Ways with the water plant

Rural artisans from North East use the water hyacinth to develop eco-friendly products at NID workshop; display of wares at design institute in Paldi on December 21


Shraddha Singh

Posted On Saturday, December 04, 2010 at 03:18:54 AM



The International Centre for Indian Crafts (ICIC) at National Institute of Design (NID) is hosting a three-week design development workshop for 25 artisans from North-Eastern Region (NER). The workshop that started on Thursday aims at strengthening sustainable rural livelihood through promotion of eco-friendly products made from water hyacinth, an abundantly available aquatic plant, considered a waste and threat to aquatic life.

Chandrakant Das, programme coordinator and team leader, North Eastern Development Finance Corporation Ltd (NEDFi), “Water hyacinth is relatively new material which has tremendous potential for developing various craft products. Abundance of the wild water plant, especially in the plain areas of North-Eastern region, is an opportunity to acquire the raw materials for free. The stem of this waste plant is dried and then hand-weaved to make different products. This workshop will give the artisans a new and fresh perspective in designing products made from water hyacinth.”

The workshop, supported by Guwahati-based NEDFi, is a platform for these rural artisans where NID designers will help them explore and hone their skills to come up with innovative designs in lifestyle products like bags, decorative pieces, cushion covers, basketry and even high-end furniture like bed and sofa-set. These lifestyle products will be sold under the brand name ‘Aqua Weaves’. NEDFi started promoting water hyacinth as an alternative for bamboo and cane as part of a project in August 2008. Talking about this emerging replacement for cane and bamboo crafts, Das said, “Depletion of cane in the forest areas has hampered the traditional cane and bamboo sector in the North East. Irregular supply of cane and high cost of procurement have adversely affected the craftsmen in their cane based activities.

“The raw material from water hyacinth has facilitated an alternative and viable option. This can be weaved as that of cane and hence its potential for use in basketry, bags, furniture and decorative items is enormous and economical. We have also developed a low-cost machinery for flattening of dry water hyacinth stems to improve productivity as manual flattening was not only tedious but time consuming.”

The artisans are also trained in combining dried water hyacinth with other conventional material like cane and jute to give the products a more refined look.
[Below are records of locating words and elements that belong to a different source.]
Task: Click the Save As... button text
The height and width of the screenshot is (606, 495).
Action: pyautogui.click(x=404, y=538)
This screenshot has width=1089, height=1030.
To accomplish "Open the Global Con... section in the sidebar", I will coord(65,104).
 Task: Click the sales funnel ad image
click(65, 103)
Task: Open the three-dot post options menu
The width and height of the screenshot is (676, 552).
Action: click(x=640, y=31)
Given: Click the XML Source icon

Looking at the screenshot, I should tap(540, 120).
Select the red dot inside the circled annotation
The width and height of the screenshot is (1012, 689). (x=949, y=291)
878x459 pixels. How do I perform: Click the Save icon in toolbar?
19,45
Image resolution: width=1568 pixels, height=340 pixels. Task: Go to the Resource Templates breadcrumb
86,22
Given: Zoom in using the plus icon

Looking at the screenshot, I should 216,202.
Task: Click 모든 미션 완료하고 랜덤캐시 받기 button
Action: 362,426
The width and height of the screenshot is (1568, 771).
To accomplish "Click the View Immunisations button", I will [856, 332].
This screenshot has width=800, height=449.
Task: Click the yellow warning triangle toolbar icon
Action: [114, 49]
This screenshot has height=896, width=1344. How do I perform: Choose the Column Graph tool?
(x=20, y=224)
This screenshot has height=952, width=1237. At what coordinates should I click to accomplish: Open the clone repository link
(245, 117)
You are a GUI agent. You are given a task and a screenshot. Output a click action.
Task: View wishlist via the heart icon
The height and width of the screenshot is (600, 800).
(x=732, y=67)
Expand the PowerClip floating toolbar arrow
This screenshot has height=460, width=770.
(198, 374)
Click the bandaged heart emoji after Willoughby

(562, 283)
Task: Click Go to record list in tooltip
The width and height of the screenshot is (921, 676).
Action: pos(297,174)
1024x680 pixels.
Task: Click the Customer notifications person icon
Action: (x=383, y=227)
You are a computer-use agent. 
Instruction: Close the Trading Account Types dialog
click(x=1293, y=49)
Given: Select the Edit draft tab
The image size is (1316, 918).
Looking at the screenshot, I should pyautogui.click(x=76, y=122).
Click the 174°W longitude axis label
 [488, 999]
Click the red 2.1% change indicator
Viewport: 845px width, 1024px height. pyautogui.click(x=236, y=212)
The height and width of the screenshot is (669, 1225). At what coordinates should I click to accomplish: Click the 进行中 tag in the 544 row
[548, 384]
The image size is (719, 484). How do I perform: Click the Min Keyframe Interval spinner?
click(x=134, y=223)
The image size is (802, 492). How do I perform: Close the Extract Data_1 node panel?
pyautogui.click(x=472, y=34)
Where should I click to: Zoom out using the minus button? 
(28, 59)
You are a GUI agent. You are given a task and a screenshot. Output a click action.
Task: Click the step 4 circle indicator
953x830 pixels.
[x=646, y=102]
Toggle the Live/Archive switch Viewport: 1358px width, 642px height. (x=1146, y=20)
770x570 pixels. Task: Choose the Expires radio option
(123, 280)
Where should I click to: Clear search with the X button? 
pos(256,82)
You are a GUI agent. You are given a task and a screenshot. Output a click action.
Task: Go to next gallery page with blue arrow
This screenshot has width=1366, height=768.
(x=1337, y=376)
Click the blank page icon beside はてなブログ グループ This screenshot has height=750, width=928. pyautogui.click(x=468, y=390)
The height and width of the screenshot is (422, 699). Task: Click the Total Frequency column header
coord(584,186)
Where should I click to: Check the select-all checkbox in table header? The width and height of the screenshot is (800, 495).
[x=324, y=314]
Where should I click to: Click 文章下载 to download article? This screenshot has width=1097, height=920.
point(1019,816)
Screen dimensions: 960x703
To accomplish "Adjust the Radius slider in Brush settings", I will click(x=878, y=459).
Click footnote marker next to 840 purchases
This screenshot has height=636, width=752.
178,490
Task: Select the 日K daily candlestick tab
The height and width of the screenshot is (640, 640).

These products targeted at high-end urban market can range anywhere between Rs 20 to Rs 20,000.

Said Bhavin Kothari, head, International Center for Indian Crafts, “These  artisans are already trained in making cane products. But our focus is on training them to explore the use of water hyacinth for making lifestyle products. Our designers are helping them to create innovative products which can be targeted for the high-end niche market.
The availability of such a cost-effective alternative will help the traditional artisan to be more competitive. Their skills can be integrated with modern and innovative designs to reap benefits of the modern market.” The final products made by these artisans during the workshop will be on display at the NID, Paldi campus on December 21.